Return every record exactly. Omit nothing.

Records shown below:

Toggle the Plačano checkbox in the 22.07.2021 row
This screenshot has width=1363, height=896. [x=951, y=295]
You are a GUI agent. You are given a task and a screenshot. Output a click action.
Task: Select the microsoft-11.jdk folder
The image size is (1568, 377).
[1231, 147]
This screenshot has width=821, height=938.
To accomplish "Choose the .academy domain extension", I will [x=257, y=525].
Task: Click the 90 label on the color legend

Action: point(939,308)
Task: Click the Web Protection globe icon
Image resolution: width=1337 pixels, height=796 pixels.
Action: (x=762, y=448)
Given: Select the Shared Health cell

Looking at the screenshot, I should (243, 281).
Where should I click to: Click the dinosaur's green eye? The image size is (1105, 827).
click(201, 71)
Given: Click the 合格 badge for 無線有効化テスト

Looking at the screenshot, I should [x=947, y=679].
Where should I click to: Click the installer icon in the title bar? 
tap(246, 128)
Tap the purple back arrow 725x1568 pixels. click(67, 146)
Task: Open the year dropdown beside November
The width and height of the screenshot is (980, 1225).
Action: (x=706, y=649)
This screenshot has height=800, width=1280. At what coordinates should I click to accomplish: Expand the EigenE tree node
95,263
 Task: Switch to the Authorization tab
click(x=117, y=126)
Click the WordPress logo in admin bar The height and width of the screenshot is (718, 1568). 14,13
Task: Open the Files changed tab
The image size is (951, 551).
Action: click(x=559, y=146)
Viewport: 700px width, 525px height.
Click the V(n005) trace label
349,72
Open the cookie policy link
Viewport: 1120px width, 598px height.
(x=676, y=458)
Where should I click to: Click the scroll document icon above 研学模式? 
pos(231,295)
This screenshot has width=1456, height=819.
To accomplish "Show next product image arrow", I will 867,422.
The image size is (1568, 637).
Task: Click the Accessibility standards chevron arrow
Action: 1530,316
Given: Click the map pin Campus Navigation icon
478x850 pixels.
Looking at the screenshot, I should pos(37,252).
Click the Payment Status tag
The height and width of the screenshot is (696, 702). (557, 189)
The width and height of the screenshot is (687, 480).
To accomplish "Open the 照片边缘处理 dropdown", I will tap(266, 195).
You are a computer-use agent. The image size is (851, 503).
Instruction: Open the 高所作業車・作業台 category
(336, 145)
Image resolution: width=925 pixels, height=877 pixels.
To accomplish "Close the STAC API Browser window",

End of Records shown.

:: Solution to this exercise ::
Toggle the Plačano checkbox in the 22.07.2021 row
This screenshot has width=1363, height=896. [x=951, y=295]
You are a GUI agent. You are given a task and a screenshot. Output a click action.
Task: Select the microsoft-11.jdk folder
The image size is (1568, 377).
[1231, 147]
This screenshot has width=821, height=938.
To accomplish "Choose the .academy domain extension", I will [x=257, y=525].
Task: Click the 90 label on the color legend

Action: point(939,308)
Task: Click the Web Protection globe icon
Image resolution: width=1337 pixels, height=796 pixels.
Action: (x=762, y=448)
Given: Select the Shared Health cell

Looking at the screenshot, I should (243, 281).
Where should I click to: Click the dinosaur's green eye? The image size is (1105, 827).
click(201, 71)
Given: Click the 合格 badge for 無線有効化テスト

Looking at the screenshot, I should [x=947, y=679].
Where should I click to: Click the installer icon in the title bar? 
tap(246, 128)
Tap the purple back arrow 725x1568 pixels. click(67, 146)
Task: Open the year dropdown beside November
The width and height of the screenshot is (980, 1225).
Action: (x=706, y=649)
This screenshot has height=800, width=1280. At what coordinates should I click to accomplish: Expand the EigenE tree node
95,263
 Task: Switch to the Authorization tab
click(x=117, y=126)
Click the WordPress logo in admin bar The height and width of the screenshot is (718, 1568). 14,13
Task: Open the Files changed tab
The image size is (951, 551).
Action: click(x=559, y=146)
Viewport: 700px width, 525px height.
Click the V(n005) trace label
349,72
Open the cookie policy link
Viewport: 1120px width, 598px height.
(x=676, y=458)
Where should I click to: Click the scroll document icon above 研学模式? 
pos(231,295)
This screenshot has width=1456, height=819.
To accomplish "Show next product image arrow", I will 867,422.
The image size is (1568, 637).
Task: Click the Accessibility standards chevron arrow
Action: 1530,316
Given: Click the map pin Campus Navigation icon
478x850 pixels.
Looking at the screenshot, I should pos(37,252).
Click the Payment Status tag
The height and width of the screenshot is (696, 702). (557, 189)
The width and height of the screenshot is (687, 480).
To accomplish "Open the 照片边缘处理 dropdown", I will tap(266, 195).
You are a computer-use agent. The image size is (851, 503).
Instruction: Open the 高所作業車・作業台 category
(336, 145)
Image resolution: width=925 pixels, height=877 pixels.
To accomplish "Close the STAC API Browser window",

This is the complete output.